Méthode 1 — Calculer l'émergence d'un bruit de voisinage
L'émergence n'est pas un niveau sonore : c'est un écart. Elle traduit à quel point une source nouvelle se détache du fond sonore préexistant. Une source de 60 dB(A) peut être parfaitement réglementaire dans une rue passante et constituer une infraction caractérisée dans un hameau silencieux : c'est le contexte qui fixe le seuil, pas la puissance de la source.
La formule de l'émergence globale et ses variables
L'émergence globale s'écrit E = LAeq,ambiant − LAeq,résiduel. LAeq,ambiant est le niveau de pression acoustique continu équivalent pondéré A mesuré pendant le fonctionnement de la source en cause, en dB(A). LAeq,résiduel est ce même niveau mesuré en l'absence de la source, tous les autres bruits habituels du lieu étant présents. E s'exprime en dB(A).
L'article R. 1334-33 du code de la santé publique fixe les valeurs limites : 5 dB(A) en période diurne, de 7 heures à 22 heures, et 3 dB(A) en période nocturne, de 22 heures à 7 heures. Ces valeurs ne sont pas les seuils finaux : il faut y ajouter un terme correctif fonction de la durée cumulée d'apparition du bruit particulier.
Le terme correctif lié à la durée d'apparition
Un bruit bref est jugé moins gênant qu'un bruit permanent de même niveau. Le code de la santé publique traduit ce constat par une tolérance dégressive avec la durée cumulée du bruit sur la période de référence.
- Durée cumulée inférieure ou égale à 1 minute : terme correctif de 6 dB(A).
- Durée supérieure à 1 minute et inférieure ou égale à 5 minutes : 5 dB(A).
- Durée supérieure à 5 minutes et inférieure ou égale à 20 minutes : 4 dB(A).
- Durée supérieure à 20 minutes et inférieure ou égale à 2 heures : 3 dB(A).
- Durée supérieure à 2 heures et inférieure ou égale à 4 heures : 2 dB(A).
- Durée supérieure à 4 heures et inférieure ou égale à 8 heures : 1 dB(A).
- Durée supérieure à 8 heures : 0 dB(A), aucune tolérance supplémentaire.
Seuils de déclenchement et émergence spectrale
L'article R. 1334-32 écarte du dispositif les ambiances déjà très calmes : les valeurs limites d'émergence ne s'appliquent que si le niveau de bruit ambiant mesuré, comportant le bruit particulier, est supérieur à 25 dB(A) à l'intérieur des pièces principales d'un logement, fenêtres ouvertes ou fermées, et à 30 dB(A) dans les autres cas. En dessous, la mesure n'est pas exploitable pour caractériser une infraction.

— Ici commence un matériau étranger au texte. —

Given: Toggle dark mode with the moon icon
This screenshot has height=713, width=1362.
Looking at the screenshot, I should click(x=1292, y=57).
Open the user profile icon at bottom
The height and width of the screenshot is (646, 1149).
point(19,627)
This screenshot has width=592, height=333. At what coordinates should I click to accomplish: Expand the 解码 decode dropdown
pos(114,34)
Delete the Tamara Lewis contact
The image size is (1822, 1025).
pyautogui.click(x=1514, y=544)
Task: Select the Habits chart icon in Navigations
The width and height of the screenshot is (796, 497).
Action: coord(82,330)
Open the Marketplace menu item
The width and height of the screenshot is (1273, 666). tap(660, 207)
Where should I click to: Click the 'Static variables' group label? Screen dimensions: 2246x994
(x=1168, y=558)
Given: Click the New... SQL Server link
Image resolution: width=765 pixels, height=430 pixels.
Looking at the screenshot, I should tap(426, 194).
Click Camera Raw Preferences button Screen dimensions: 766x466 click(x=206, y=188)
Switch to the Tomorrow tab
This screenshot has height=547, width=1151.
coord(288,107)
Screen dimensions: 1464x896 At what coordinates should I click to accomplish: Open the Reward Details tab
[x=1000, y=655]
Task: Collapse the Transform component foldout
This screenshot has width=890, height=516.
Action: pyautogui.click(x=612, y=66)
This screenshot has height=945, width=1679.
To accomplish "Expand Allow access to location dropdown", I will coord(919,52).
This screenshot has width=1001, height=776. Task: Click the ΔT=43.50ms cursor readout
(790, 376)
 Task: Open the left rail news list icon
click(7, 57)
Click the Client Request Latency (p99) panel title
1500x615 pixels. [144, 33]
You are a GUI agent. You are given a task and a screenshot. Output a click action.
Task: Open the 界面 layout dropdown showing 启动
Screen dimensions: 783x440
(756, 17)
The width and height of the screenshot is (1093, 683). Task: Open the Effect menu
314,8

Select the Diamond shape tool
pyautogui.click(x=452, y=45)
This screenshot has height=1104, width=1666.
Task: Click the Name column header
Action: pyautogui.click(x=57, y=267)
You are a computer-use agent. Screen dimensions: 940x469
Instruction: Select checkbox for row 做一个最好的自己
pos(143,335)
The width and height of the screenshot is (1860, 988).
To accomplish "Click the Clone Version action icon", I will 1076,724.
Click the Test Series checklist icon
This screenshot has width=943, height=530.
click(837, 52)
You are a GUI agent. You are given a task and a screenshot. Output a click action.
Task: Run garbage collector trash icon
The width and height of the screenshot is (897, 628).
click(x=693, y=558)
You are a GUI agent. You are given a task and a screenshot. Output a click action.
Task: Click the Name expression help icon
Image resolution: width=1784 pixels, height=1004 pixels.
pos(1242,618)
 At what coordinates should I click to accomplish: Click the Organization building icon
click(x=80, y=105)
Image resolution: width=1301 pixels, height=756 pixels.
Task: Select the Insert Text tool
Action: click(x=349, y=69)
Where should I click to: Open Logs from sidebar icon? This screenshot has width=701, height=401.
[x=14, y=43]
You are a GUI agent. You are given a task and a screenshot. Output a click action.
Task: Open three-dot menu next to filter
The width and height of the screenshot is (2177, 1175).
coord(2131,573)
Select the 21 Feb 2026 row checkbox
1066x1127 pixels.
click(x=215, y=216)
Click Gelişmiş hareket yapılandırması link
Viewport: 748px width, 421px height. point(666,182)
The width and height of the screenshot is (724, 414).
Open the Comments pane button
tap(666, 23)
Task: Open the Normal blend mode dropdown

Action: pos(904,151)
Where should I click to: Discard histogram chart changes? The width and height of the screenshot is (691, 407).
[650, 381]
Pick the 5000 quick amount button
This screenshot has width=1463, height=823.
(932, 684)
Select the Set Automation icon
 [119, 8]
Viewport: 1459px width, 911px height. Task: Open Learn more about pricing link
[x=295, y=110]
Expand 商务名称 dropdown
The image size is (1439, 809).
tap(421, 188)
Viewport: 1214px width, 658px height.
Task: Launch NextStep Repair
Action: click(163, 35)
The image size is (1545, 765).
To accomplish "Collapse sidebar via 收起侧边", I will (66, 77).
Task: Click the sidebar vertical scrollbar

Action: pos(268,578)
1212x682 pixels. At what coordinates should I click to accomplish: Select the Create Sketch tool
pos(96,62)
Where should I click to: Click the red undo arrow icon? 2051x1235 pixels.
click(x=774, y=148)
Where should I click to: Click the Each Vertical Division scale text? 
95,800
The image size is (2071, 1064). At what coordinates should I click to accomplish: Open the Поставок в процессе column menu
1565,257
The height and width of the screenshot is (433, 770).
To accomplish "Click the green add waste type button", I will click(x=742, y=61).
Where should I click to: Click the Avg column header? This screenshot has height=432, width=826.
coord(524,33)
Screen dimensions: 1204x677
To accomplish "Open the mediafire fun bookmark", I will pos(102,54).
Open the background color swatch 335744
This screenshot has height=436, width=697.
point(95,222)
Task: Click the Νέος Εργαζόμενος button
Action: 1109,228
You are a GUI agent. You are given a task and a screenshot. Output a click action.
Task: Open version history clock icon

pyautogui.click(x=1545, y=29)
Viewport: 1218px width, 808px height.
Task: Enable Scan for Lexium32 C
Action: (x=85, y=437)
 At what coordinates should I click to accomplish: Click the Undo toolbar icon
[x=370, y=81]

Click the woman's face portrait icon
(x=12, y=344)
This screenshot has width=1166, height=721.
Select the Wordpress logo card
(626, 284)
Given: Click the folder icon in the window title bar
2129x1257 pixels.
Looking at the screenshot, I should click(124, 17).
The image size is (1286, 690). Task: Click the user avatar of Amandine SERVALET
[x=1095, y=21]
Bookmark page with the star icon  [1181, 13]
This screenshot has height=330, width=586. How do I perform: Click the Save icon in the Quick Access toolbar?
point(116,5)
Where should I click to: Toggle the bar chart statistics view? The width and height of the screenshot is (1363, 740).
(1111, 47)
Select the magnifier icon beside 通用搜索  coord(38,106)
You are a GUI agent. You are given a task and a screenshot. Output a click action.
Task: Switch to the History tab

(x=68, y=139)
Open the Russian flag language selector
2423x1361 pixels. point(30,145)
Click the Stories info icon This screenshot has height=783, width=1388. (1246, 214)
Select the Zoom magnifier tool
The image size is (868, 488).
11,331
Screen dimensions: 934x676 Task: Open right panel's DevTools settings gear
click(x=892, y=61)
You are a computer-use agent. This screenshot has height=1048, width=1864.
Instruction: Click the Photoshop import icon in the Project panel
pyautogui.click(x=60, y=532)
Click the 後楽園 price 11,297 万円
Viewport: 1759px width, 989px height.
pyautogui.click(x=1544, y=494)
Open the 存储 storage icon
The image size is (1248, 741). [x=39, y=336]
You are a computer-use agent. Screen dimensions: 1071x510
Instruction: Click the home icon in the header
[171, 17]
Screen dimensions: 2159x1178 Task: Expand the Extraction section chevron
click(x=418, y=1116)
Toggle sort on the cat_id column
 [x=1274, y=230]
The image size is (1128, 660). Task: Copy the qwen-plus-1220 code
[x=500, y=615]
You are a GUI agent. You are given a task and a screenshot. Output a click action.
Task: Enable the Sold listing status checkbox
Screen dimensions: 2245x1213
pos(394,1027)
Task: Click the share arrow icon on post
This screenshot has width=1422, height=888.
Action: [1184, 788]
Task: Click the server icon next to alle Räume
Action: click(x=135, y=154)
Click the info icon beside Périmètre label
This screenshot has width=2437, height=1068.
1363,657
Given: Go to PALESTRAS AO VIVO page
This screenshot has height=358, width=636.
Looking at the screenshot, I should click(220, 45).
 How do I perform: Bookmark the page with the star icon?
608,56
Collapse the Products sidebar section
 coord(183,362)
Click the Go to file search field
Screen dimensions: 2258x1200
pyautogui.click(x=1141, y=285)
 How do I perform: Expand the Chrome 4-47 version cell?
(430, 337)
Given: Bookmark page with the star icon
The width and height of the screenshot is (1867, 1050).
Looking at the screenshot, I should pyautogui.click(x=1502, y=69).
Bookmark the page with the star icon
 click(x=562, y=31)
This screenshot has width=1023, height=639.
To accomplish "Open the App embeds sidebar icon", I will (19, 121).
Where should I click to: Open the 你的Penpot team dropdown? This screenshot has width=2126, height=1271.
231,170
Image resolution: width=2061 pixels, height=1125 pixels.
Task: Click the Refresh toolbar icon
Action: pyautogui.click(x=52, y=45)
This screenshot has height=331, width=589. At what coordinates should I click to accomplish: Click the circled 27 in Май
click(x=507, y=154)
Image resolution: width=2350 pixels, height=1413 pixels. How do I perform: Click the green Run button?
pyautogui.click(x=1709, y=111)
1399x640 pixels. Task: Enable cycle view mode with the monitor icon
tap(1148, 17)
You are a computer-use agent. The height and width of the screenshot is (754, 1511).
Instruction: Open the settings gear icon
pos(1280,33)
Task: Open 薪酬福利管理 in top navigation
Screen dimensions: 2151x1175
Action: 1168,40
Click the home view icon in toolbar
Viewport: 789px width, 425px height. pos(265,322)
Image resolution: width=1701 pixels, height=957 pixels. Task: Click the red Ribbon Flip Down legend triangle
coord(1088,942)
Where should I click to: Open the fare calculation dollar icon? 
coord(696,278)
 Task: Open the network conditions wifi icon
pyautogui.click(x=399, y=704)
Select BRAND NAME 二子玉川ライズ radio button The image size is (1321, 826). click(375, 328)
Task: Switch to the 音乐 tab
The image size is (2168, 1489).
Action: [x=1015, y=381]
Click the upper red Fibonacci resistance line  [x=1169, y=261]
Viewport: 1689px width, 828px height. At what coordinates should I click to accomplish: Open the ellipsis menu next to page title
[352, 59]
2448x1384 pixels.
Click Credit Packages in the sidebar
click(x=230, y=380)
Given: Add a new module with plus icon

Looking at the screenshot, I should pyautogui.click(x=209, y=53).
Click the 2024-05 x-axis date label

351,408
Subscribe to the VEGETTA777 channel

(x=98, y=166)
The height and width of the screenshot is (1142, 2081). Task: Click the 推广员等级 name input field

L'article R. 1334-34 ajoute une seconde condition, indépendante de la première, pour les activités professionnelles, sportives, culturelles ou de loisirs : l'émergence spectrale, évaluée par bandes d'octave normalisées, ne doit pas dépasser 7 dB dans les bandes centrées sur 125 Hz et 250 Hz, ni 5 dB dans les bandes centrées sur 500 Hz, 1 000 Hz, 2 000 Hz et 4 000 Hz. Un équipement dont l'émergence globale est conforme peut ainsi être non conforme sur une bande basse fréquence, ce qui est fréquent avec les compresseurs et les groupes froids.
Deux opérations de calcul indispensables sur les décibels
Les décibels ne s'additionnent pas arithmétiquement. Pour retrouver le niveau de la source seule à partir du niveau ambiant et du niveau résiduel, on applique une soustraction énergétique : L_source = 10 × log10(10^(L_ambiant/10) − 10^(L_résiduel/10)).
Inversement, pour cumuler deux sources indépendantes : L_total = 10 × log10(10^(L1/10) + 10^(L2/10)). Deux sources identiques de 45 dB(A) donnent 48 dB(A), et non 90 : le doublement d'énergie correspond à 10 × log10(2) = 3,01 dB.
Enfin, en champ libre et pour une source assimilable à une source ponctuelle, doubler la distance divise l'intensité par quatre et fait chuter le niveau de 10 × log10(4) = 6,02 dB. Éloigner un équipement de 2 m à 4 m fait donc gagner environ 6 dB(A) — souvent plus efficace et moins coûteux qu'un capotage.